◆ SUPPLIED PASSAGE
## Start

1303 General policies.

1. It is the express policy of the court to implement the legislative purposes expressed in §§48.01 and 938.01, Wisconsin Statutes. Statutorily-mandated procedures are the law and do not constitute policies. Statutory mandates are to be explicitly followed in the performance of all matters involving chapters 48 and 938. This rule is intended to set forth the philosophical role of the circuit court in matters concerning chapters 48 and 938 and to establish procedures that are discretionary with the court.

Rationale: The statutes are the law. They must be followed. Policies and procedures are intended to fill the gaps in the law and set forth the philosophical and procedural requirements for handling matters involving chs. 48 and 938.

2. The court will not routinely waive time limits.

Rationale: It was the intent of the legislature to expedite court proceedings. This intent is based, in part, on the philosophy that delays:

  • In Delinquency and JIPS matters, remove the "cause and effect" relationship between juvenile behavior and court-ordered "consequences" in delinquency matters, and
  • In CHIPS matters, place the child and parents in a limbo status concerning the various needs, rights, and responsibilities of the parties.

1304 "Custody Intake"

## End

◆ AIM OF THE TASK
In the general-policies rule, what does the rationale for the second policy give as the legislature's intent?

◆ DATASET EXTRACT

## Start

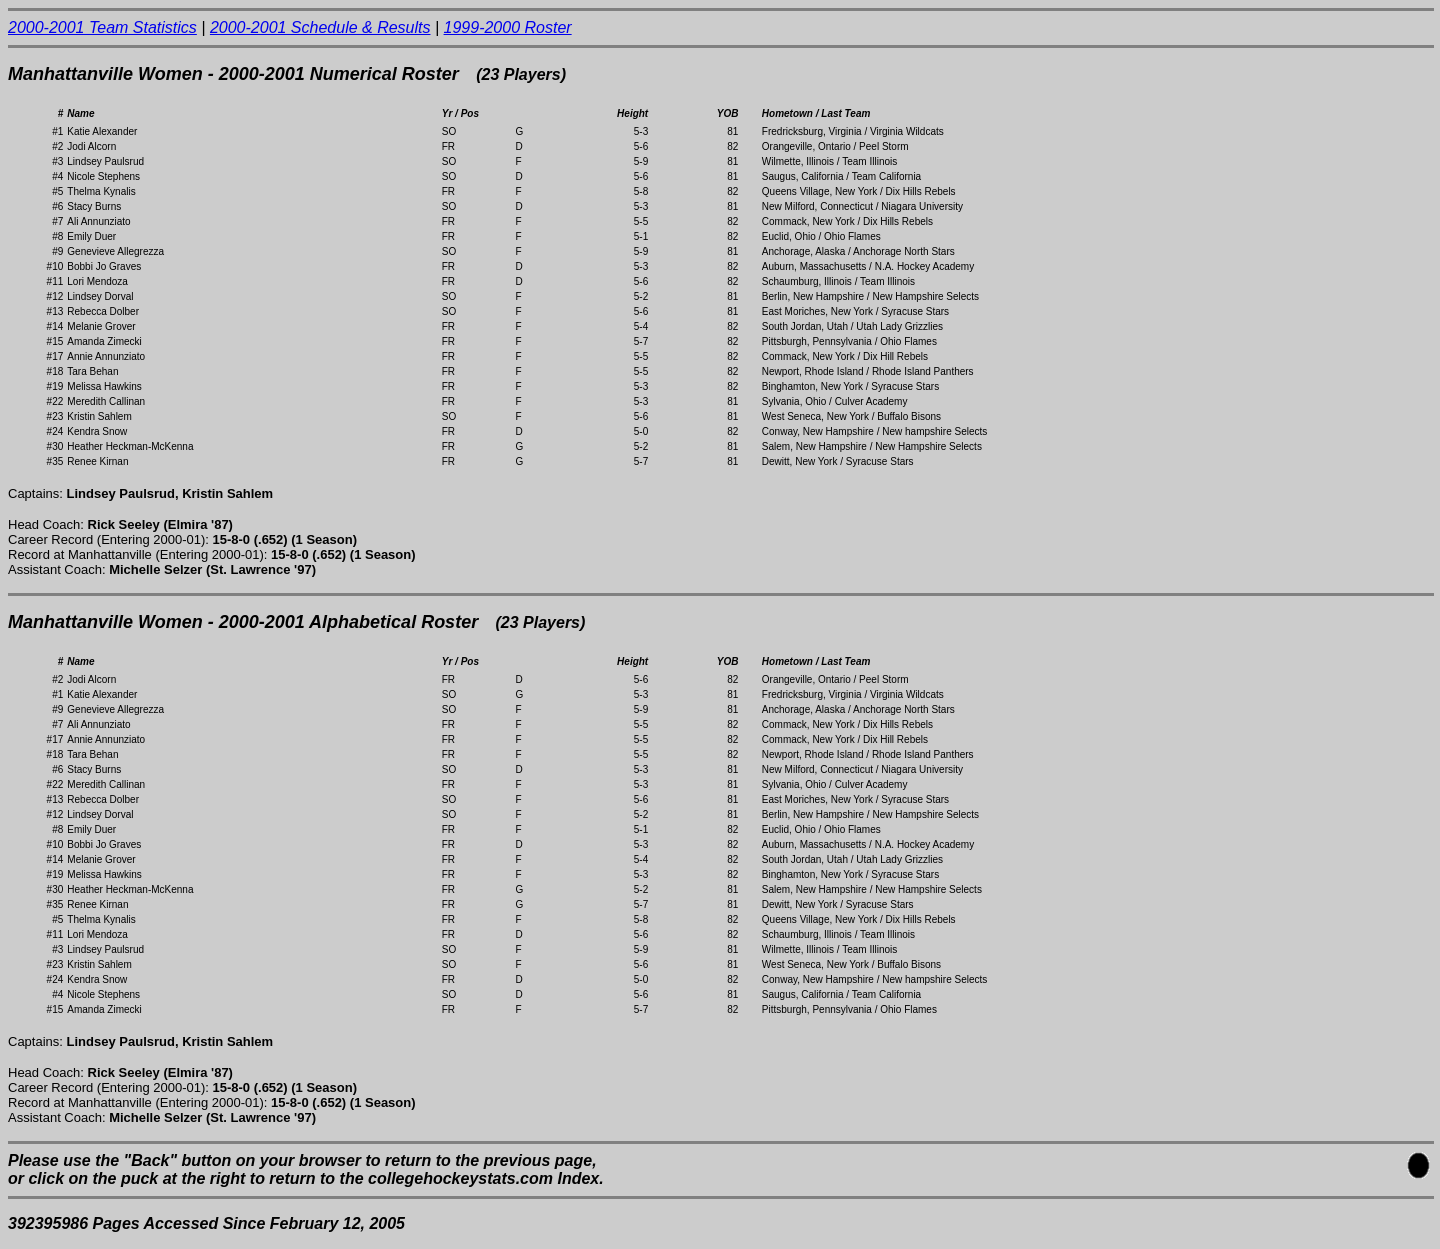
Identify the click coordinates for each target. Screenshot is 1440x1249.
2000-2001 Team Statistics (102, 27)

## End

◆ EXERCISE ANSWER
To expedite court proceedings.